**WORK TASK:** Exact copies of the lines below, from the one with "Aussenpolitik (308, 1952)" up to and including the one with "2. Prêter attention", are what this calls for; leave out pictures.

**AVAILABLE DATA:**
'''

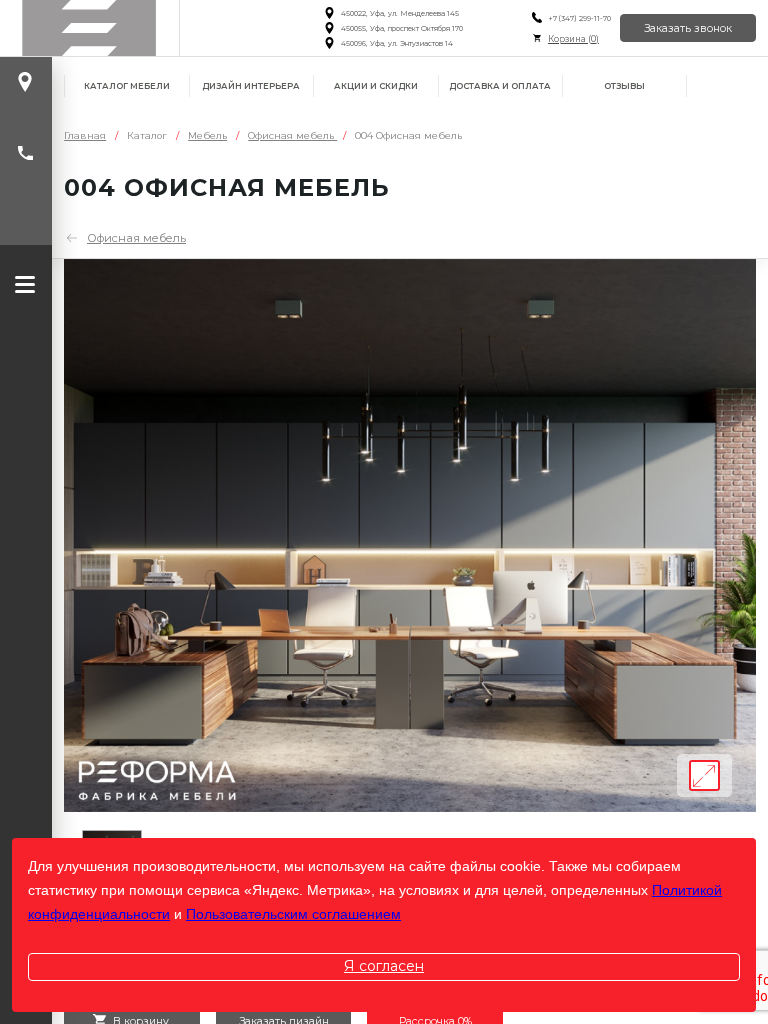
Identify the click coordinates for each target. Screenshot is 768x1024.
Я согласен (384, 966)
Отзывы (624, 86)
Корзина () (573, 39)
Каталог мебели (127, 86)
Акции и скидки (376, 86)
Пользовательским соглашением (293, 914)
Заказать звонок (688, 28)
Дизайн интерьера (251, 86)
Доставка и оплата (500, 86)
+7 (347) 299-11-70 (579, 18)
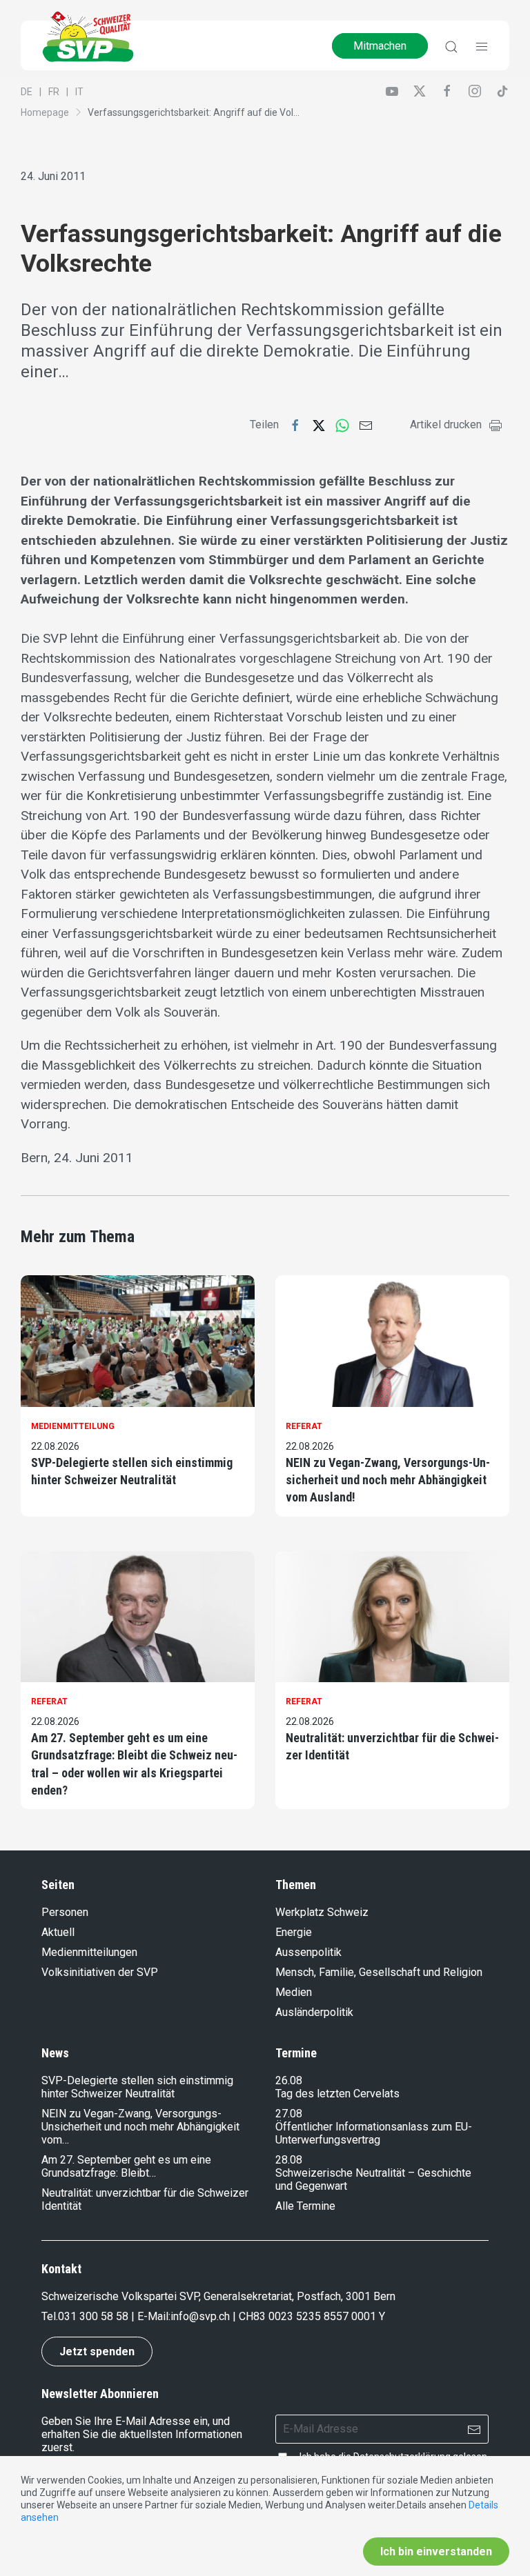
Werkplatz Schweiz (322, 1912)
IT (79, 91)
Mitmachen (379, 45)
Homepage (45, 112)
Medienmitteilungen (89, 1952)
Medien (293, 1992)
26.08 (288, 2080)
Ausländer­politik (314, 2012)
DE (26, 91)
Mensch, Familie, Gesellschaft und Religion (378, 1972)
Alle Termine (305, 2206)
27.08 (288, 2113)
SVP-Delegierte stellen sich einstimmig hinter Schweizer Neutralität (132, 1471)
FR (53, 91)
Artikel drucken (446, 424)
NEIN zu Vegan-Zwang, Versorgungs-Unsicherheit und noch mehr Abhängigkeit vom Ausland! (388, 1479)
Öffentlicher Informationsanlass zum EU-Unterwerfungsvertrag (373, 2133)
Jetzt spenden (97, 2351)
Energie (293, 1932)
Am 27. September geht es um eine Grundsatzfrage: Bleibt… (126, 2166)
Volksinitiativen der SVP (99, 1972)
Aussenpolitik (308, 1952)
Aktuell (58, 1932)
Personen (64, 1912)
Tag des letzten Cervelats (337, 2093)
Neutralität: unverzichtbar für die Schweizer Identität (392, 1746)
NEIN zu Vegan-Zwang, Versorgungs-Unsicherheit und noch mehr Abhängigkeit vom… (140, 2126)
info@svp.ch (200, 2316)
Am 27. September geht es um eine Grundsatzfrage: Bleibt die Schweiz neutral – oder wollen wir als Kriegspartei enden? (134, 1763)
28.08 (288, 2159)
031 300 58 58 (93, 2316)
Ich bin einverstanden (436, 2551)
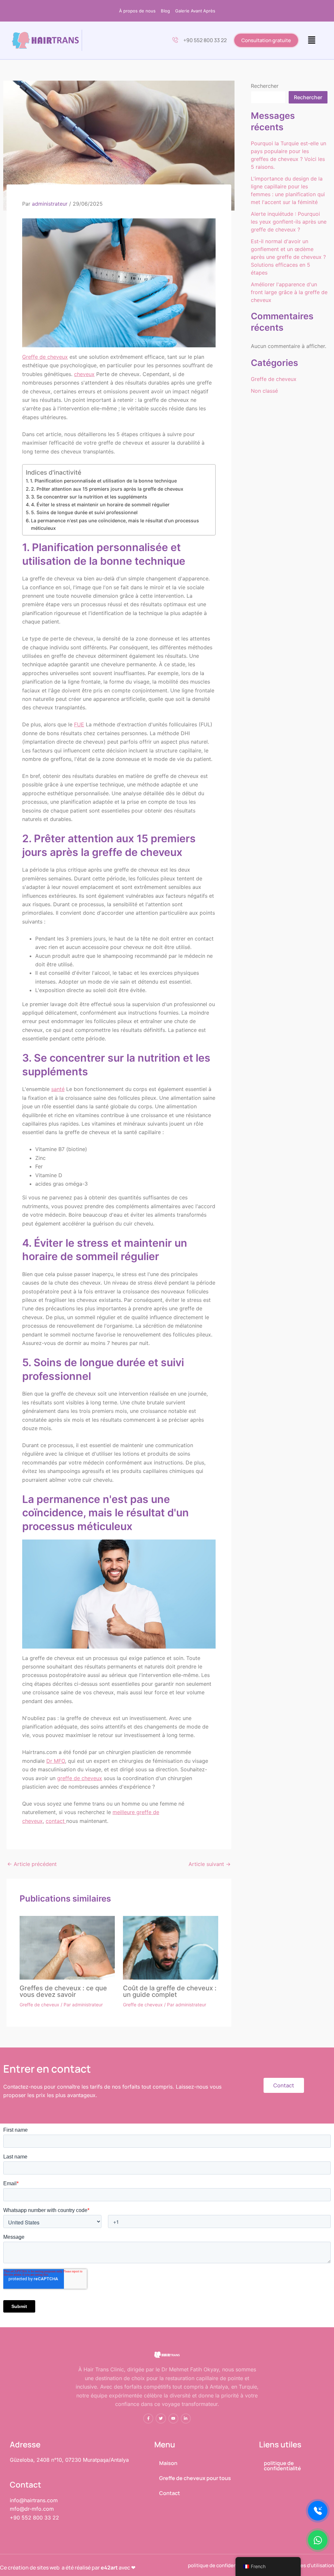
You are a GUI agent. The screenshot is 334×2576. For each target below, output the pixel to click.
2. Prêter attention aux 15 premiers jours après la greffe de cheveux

'''
'''

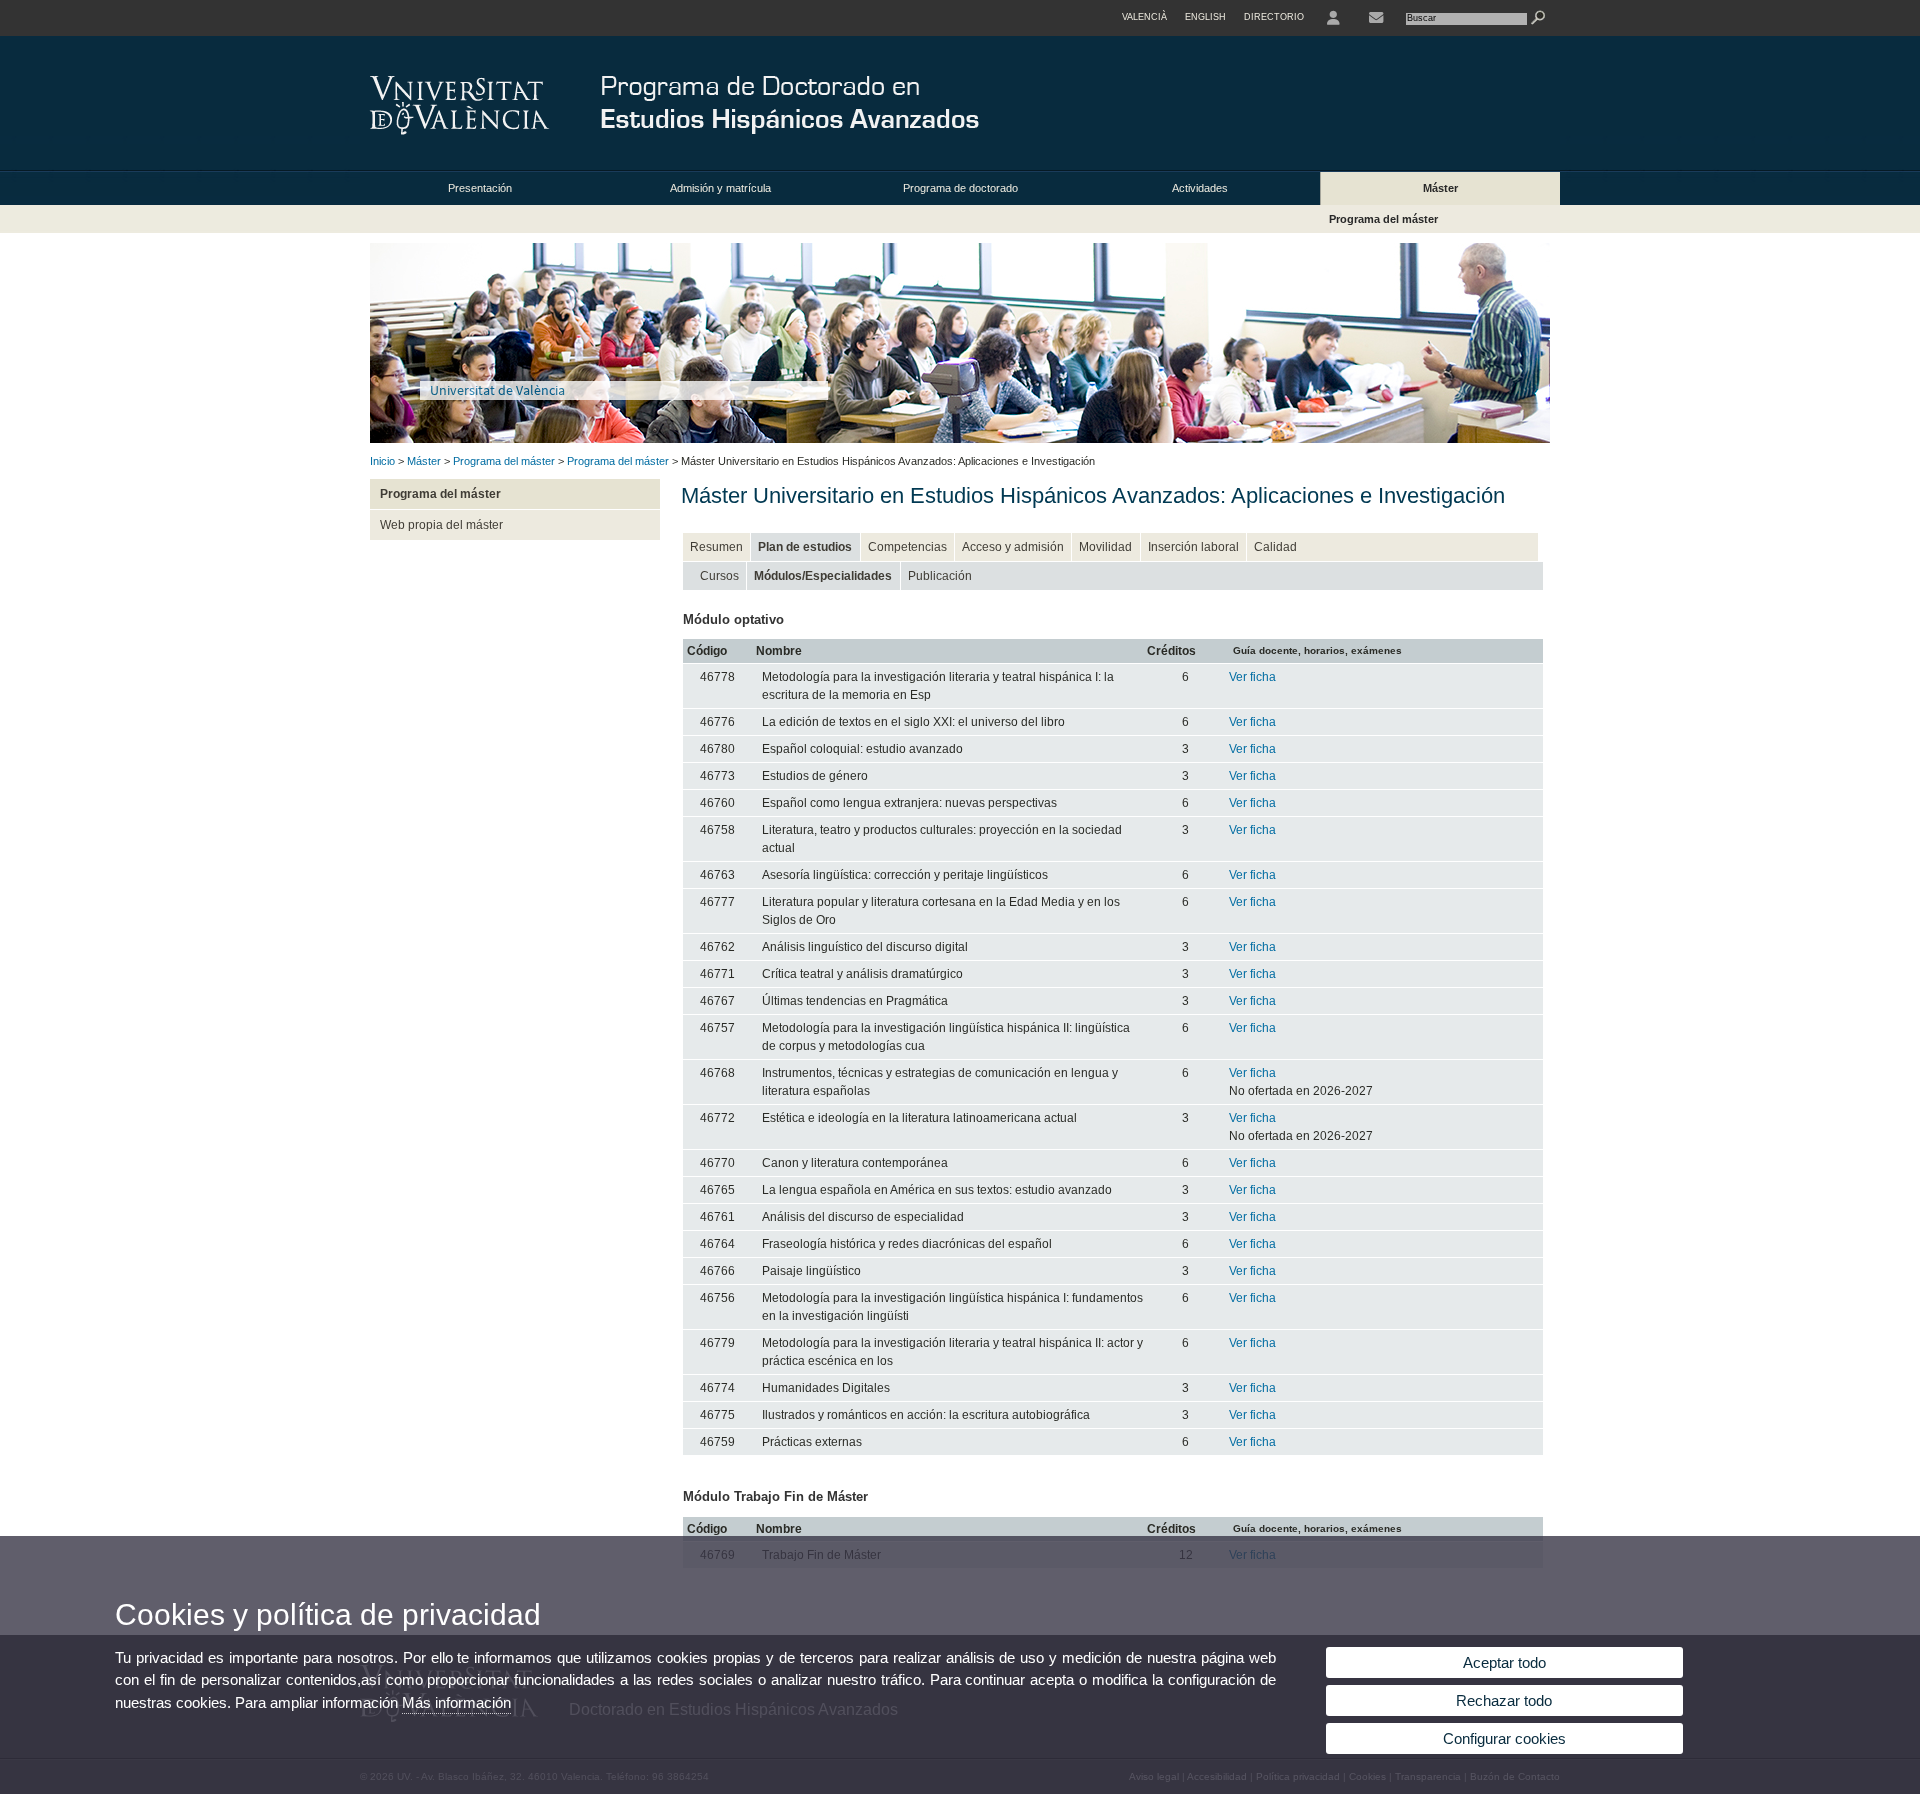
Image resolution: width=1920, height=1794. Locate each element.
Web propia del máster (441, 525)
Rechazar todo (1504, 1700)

'''
'''

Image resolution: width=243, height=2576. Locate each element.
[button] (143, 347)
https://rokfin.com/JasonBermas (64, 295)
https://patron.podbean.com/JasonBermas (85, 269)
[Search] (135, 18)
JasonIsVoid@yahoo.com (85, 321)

'''

**TASK ANSWER:**
Aussenpolitik (308, 1952)
Aktuell (58, 1932)
Personen (64, 1912)
Tag des letzten Cervelats (337, 2093)
Neutralität: unverzichtbar für die Schweizer Identität (392, 1746)
NEIN zu Vegan-Zwang, Versorgungs-Unsicherheit und noch mehr Abhängigkeit vom… (140, 2126)
info@svp.ch (200, 2316)
Am 27. September geht es um eine Grundsatzfrage: Bleibt die Schweiz neutral – oder wollen wir als Kriegspartei enden? (134, 1763)
28.08 (288, 2159)
031 300 58 58 (93, 2316)
Ich bin einverstanden (436, 2551)
You are a GUI agent. The screenshot is 334×2576. For each target below, output the pixel to click.
2. Prêter attention aux 15 premiers jours après la greffe de cheveux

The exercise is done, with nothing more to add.